##### Source material
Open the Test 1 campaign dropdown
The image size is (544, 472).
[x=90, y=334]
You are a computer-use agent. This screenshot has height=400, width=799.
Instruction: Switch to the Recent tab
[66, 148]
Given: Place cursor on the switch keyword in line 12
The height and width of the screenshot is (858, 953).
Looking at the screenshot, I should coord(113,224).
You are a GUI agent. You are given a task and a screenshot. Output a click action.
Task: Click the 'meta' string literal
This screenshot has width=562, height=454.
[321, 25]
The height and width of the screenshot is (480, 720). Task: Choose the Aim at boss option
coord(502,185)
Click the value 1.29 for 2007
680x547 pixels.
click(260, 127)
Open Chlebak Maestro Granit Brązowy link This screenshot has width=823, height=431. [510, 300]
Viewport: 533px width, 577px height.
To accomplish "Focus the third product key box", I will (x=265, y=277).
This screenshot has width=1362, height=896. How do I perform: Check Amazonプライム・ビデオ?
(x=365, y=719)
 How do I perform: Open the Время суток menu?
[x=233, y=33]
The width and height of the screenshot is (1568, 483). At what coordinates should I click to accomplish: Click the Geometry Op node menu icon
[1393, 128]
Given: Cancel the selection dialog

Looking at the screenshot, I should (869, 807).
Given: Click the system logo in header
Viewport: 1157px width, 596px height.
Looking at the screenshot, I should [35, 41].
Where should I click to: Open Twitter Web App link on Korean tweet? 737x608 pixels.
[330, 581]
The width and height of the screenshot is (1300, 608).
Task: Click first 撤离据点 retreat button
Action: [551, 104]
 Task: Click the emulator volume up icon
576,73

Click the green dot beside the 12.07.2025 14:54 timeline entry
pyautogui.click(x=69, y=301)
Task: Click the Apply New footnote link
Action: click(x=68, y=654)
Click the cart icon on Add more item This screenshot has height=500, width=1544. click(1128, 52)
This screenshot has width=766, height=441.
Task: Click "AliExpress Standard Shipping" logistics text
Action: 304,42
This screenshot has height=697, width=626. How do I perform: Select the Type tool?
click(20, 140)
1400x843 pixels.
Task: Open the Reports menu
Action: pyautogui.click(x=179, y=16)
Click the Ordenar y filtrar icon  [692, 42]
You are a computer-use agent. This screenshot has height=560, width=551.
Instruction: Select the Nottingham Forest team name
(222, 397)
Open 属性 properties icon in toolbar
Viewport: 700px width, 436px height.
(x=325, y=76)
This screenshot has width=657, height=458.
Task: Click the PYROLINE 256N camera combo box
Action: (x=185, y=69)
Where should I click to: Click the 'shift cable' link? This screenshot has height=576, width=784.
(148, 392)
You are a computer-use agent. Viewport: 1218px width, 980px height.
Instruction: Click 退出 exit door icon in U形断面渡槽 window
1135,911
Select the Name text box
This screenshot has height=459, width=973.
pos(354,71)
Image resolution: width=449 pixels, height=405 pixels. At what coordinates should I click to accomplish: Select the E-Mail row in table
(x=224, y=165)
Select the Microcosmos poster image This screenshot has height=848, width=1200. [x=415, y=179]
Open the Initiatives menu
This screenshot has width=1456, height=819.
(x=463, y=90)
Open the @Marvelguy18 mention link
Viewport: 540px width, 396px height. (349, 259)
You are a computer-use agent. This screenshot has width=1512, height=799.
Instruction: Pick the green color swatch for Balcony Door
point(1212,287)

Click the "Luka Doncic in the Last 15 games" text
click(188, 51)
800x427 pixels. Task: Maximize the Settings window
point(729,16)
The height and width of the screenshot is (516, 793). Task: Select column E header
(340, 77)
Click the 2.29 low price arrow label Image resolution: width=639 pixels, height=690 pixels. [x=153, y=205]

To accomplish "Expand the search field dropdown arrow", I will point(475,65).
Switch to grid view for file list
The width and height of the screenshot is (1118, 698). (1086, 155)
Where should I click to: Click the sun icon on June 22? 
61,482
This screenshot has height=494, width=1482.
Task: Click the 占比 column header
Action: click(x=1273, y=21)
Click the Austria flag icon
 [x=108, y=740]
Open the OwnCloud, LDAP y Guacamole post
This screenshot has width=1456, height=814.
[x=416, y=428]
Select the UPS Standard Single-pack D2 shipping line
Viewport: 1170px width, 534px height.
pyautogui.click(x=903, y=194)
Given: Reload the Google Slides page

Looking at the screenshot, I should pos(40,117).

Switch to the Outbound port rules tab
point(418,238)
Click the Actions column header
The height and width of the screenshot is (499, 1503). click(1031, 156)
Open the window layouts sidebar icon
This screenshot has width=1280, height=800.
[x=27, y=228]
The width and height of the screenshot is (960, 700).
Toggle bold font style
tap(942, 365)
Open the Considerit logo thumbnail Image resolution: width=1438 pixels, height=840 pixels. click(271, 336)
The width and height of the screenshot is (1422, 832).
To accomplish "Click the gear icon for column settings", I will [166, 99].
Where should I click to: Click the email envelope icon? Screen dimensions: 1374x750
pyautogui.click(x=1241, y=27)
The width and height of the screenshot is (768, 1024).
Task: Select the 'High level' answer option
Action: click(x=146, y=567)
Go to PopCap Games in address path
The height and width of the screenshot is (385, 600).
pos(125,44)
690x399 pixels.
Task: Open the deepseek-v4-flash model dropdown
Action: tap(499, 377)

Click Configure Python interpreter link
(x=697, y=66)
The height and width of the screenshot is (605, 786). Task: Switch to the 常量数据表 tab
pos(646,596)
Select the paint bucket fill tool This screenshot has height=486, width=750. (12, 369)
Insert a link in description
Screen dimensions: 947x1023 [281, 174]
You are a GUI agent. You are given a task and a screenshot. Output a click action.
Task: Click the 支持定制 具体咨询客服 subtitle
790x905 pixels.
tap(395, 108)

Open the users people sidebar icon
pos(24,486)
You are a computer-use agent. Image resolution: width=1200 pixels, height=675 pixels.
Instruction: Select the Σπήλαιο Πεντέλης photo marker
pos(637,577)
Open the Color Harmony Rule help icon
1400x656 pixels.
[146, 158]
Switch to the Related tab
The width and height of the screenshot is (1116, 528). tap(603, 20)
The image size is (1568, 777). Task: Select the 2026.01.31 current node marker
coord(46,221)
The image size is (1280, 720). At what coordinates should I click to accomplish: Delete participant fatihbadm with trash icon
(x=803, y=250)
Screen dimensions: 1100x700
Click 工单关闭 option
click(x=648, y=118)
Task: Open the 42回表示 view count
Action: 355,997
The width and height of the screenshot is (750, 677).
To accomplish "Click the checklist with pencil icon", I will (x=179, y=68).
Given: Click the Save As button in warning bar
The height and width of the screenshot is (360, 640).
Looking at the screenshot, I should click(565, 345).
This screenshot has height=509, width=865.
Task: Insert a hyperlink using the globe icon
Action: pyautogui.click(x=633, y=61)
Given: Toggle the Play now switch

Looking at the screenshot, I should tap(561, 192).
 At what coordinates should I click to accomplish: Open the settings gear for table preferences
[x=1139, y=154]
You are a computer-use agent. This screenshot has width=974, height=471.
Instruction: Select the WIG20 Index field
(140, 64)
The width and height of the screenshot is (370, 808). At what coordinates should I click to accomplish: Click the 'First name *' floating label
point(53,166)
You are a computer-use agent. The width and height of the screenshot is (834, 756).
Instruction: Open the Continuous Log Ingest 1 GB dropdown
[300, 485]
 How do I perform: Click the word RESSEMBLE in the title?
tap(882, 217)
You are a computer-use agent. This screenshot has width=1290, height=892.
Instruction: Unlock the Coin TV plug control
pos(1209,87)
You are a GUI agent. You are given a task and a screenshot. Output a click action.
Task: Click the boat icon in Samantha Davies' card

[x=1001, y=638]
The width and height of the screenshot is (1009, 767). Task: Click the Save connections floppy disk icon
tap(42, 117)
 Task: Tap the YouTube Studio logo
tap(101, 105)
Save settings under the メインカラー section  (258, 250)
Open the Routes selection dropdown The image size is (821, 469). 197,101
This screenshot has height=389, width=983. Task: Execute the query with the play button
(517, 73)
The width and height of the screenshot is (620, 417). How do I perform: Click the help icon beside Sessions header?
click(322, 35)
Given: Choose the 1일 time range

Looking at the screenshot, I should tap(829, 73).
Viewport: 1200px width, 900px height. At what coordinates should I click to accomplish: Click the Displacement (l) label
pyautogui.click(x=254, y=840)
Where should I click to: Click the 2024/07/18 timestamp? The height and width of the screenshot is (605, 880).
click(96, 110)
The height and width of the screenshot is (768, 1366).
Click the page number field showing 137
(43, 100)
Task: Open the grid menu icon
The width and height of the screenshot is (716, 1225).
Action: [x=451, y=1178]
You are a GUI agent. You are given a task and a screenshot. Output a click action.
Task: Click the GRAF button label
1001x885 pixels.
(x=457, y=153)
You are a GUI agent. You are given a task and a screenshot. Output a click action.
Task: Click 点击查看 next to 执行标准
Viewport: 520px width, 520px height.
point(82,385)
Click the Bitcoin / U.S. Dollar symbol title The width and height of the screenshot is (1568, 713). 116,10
##########
▶ [Exercise details]: Identify every line above that includes the word "will", and show those lines.

▶ [Answer for the task]:
To accomplish "Focus the third product key box", I will (x=265, y=277).
To accomplish "Expand the search field dropdown arrow", I will point(475,65).
To accomplish "Click the gear icon for column settings", I will [166, 99].
To accomplish "Click the checklist with pencil icon", I will (x=179, y=68).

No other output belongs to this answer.